## Given data
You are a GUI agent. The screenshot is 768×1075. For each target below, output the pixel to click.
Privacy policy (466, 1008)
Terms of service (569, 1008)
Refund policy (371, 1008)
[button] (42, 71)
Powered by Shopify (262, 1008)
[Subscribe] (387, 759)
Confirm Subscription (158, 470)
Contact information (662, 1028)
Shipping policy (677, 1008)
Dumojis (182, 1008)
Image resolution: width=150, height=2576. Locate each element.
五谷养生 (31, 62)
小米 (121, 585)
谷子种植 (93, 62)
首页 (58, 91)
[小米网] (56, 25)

--

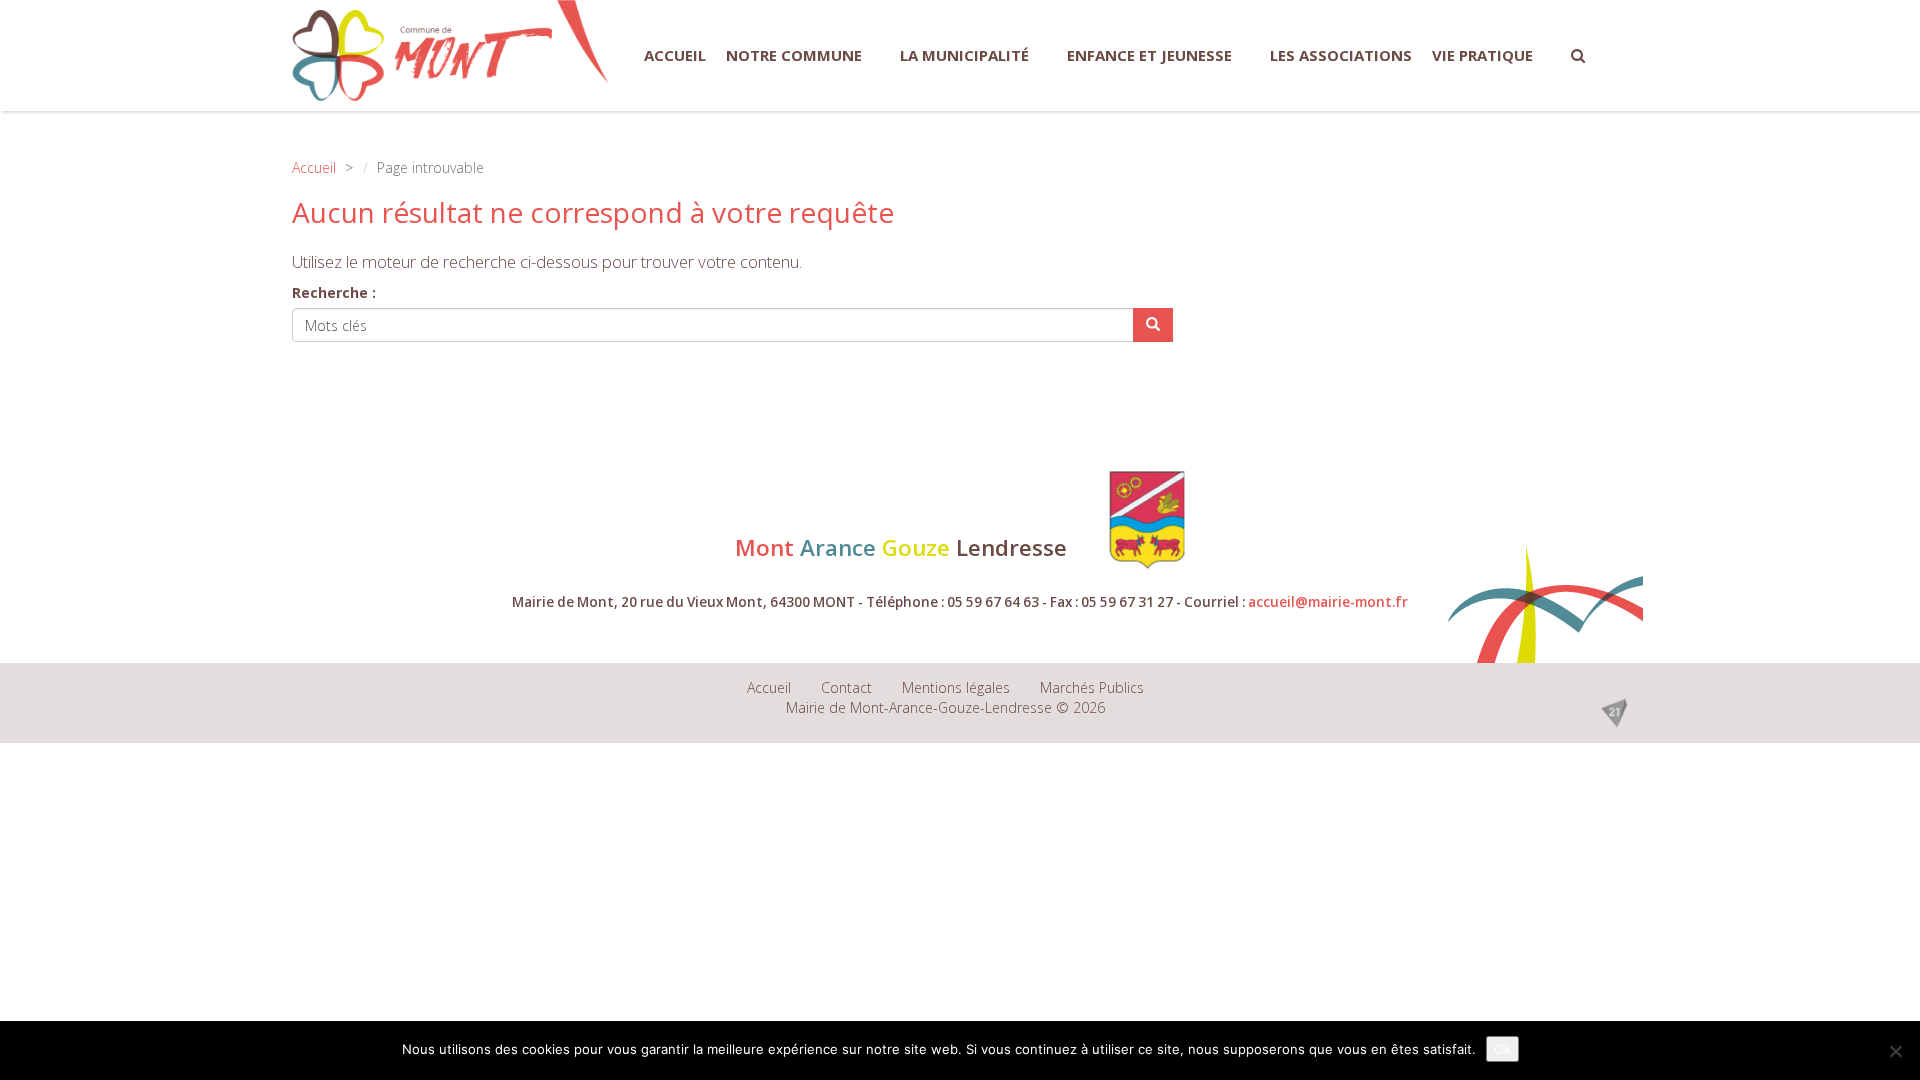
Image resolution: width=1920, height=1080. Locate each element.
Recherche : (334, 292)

## What you have to do
Please offset each coordinate in the answers by -114 and write out again only the records starting with the line that contains "You are a GUI" and going on through the line that contains "首页 (58, 91)", both lines included. Keep the requests and leave the numbers in them unchanged.

## Complete output
You are a GUI agent. The screenshot is 768×1075. For each target below, output the pixel to click.
Privacy policy (352, 894)
Terms of service (455, 894)
Refund policy (257, 894)
[button] (-72, -43)
Powered by Shopify (148, 894)
[Subscribe] (273, 645)
Confirm Subscription (44, 356)
Contact information (548, 914)
Shipping policy (563, 894)
Dumojis (68, 894)
Image resolution: width=150, height=2576. Locate each element.
五谷养生 (-83, -52)
小米 (7, 471)
谷子种植 (-21, -52)
首页 (-56, -23)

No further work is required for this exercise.